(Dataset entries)
================================

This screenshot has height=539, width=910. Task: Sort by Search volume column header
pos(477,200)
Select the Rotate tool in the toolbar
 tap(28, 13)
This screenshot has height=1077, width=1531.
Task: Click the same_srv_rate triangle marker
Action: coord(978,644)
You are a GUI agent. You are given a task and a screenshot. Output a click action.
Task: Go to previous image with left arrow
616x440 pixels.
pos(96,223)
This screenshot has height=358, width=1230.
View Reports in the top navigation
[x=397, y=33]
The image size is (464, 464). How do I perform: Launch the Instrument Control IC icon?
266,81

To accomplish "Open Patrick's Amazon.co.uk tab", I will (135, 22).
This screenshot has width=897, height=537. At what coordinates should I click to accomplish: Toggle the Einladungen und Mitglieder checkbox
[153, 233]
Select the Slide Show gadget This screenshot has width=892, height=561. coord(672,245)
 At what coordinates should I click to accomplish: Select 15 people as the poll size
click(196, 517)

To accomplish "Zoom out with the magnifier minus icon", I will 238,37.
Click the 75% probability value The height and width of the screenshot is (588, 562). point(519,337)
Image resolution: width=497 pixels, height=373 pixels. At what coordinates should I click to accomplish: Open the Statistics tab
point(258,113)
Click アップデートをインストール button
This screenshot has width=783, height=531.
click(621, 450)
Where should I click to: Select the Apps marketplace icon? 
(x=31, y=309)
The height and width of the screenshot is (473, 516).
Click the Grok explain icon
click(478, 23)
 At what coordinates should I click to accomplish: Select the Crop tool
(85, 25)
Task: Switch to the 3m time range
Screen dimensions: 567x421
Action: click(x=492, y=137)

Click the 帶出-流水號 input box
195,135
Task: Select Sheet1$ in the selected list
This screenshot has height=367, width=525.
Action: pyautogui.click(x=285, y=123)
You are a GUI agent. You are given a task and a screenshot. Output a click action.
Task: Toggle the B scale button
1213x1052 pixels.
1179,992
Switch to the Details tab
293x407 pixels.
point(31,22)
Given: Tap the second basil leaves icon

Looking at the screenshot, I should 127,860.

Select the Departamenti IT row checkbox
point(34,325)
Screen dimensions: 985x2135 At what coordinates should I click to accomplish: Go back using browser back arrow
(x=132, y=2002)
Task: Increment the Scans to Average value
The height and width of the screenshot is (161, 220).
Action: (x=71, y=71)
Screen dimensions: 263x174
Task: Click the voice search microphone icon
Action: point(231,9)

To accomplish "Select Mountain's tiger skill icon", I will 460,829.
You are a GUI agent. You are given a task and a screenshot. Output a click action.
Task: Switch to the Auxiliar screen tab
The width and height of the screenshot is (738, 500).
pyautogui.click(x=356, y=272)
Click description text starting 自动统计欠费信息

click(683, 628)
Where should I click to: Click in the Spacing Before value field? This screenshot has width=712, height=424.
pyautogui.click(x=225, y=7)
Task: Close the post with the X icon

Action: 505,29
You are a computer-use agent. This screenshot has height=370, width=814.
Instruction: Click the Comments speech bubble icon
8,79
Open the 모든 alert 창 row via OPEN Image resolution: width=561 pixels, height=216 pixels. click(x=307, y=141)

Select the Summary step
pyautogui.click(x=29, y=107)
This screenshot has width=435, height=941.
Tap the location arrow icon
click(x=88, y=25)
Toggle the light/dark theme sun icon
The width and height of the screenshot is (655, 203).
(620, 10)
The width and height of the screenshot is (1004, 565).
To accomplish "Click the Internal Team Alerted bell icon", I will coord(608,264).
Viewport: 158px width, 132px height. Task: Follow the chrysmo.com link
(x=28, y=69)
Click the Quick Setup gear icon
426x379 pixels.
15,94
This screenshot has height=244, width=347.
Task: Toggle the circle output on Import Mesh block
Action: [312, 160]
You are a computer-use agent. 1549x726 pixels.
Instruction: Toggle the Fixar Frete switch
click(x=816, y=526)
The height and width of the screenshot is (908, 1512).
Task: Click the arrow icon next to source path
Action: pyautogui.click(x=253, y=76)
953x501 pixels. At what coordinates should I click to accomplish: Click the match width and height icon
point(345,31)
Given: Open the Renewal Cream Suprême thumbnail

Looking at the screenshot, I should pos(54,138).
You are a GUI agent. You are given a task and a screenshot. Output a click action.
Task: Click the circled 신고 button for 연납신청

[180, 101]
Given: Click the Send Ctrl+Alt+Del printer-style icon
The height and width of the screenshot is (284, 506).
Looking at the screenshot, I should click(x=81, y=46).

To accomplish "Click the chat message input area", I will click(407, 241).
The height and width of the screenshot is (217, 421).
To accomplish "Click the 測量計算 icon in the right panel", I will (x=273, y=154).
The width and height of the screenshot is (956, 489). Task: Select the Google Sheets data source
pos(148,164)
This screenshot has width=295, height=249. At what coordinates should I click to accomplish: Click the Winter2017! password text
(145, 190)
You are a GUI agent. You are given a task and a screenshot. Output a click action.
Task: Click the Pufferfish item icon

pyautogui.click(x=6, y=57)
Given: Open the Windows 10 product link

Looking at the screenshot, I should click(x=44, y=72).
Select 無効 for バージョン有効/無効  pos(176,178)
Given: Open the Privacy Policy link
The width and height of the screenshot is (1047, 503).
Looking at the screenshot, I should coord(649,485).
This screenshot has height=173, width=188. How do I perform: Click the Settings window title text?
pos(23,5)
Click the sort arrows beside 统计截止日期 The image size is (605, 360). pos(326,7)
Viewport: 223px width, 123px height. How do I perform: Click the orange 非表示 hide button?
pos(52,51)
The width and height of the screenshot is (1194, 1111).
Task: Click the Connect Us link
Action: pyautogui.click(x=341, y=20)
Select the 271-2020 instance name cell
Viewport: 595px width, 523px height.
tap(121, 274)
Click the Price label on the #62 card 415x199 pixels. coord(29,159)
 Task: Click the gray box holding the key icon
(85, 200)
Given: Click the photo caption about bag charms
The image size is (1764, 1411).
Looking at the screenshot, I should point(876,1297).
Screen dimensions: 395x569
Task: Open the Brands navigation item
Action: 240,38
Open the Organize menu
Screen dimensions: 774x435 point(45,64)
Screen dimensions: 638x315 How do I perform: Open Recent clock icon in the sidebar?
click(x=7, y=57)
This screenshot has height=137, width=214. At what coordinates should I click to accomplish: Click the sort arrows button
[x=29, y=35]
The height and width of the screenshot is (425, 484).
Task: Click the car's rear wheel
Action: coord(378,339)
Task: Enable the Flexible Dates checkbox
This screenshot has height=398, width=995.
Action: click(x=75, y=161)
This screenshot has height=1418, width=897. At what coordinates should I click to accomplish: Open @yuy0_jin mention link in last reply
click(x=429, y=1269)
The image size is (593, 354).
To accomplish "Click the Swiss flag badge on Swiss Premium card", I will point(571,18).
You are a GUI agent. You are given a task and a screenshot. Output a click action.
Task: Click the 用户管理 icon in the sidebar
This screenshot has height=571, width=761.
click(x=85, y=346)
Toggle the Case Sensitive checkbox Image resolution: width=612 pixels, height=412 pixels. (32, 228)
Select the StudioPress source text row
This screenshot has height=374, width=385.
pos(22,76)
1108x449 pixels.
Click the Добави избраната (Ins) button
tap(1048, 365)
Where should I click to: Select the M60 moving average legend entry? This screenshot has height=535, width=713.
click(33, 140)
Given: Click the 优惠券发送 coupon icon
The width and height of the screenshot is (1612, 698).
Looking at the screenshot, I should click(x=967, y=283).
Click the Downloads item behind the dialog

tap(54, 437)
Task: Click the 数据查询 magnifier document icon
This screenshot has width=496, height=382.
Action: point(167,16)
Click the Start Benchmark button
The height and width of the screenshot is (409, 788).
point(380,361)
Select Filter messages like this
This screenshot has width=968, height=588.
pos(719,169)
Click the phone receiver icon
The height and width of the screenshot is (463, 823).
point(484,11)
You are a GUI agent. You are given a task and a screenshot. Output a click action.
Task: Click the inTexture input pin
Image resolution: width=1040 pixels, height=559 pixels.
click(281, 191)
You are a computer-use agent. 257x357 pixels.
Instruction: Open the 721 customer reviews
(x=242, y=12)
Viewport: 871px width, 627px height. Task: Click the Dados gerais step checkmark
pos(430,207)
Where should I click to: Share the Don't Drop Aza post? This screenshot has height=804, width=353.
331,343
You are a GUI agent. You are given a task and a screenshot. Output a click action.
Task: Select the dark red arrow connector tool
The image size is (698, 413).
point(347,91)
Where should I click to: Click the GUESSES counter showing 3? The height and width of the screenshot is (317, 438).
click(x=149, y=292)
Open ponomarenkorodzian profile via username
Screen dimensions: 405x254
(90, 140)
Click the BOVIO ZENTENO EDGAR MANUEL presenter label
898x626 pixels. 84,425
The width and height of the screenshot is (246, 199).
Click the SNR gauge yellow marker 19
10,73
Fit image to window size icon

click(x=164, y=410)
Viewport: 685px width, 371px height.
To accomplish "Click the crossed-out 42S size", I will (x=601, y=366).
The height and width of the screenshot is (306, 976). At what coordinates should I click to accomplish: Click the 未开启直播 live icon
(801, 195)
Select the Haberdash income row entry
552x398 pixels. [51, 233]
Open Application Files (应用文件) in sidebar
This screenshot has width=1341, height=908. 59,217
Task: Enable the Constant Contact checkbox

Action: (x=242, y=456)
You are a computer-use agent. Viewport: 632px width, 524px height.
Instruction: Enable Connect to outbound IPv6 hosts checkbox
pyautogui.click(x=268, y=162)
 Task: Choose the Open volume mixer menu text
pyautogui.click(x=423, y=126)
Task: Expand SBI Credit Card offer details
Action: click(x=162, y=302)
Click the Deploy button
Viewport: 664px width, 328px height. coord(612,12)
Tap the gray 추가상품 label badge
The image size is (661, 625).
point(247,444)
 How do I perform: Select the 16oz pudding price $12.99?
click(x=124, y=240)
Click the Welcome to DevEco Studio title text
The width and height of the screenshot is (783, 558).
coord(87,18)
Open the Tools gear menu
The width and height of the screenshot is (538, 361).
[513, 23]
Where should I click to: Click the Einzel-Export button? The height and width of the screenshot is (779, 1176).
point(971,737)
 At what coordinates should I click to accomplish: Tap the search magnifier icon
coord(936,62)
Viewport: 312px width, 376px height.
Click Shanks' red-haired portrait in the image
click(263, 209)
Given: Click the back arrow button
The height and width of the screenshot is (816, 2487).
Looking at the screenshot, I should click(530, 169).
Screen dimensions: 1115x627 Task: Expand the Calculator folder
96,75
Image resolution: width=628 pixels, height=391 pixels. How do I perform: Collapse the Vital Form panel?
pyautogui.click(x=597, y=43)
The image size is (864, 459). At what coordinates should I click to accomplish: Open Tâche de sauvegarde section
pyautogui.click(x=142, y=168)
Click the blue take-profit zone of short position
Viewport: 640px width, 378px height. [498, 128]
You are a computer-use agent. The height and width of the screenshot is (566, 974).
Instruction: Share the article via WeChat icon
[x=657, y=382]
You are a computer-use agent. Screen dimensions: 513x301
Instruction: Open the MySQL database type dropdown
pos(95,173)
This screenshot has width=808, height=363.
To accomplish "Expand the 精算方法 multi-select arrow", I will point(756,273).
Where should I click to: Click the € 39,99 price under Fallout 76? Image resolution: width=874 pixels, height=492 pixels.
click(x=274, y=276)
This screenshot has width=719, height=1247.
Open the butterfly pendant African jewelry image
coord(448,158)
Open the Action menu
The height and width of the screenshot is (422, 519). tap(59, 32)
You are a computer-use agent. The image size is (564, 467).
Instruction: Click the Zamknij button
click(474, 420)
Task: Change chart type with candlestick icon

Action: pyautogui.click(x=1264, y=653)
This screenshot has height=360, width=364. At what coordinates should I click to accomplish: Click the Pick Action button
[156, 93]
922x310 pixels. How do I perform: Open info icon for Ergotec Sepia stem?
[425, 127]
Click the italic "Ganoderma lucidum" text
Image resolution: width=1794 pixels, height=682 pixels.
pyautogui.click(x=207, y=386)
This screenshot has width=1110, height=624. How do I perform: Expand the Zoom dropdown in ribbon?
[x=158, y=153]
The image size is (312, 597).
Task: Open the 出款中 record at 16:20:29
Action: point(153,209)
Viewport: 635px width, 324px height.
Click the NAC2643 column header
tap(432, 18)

================================

→ AIM OF THE TASK
In the records above, find each line that mentions the string "gear", then copy it.

→ OUTPUT FOR THIS TASK
Click the Quick Setup gear icon
Open the Tools gear menu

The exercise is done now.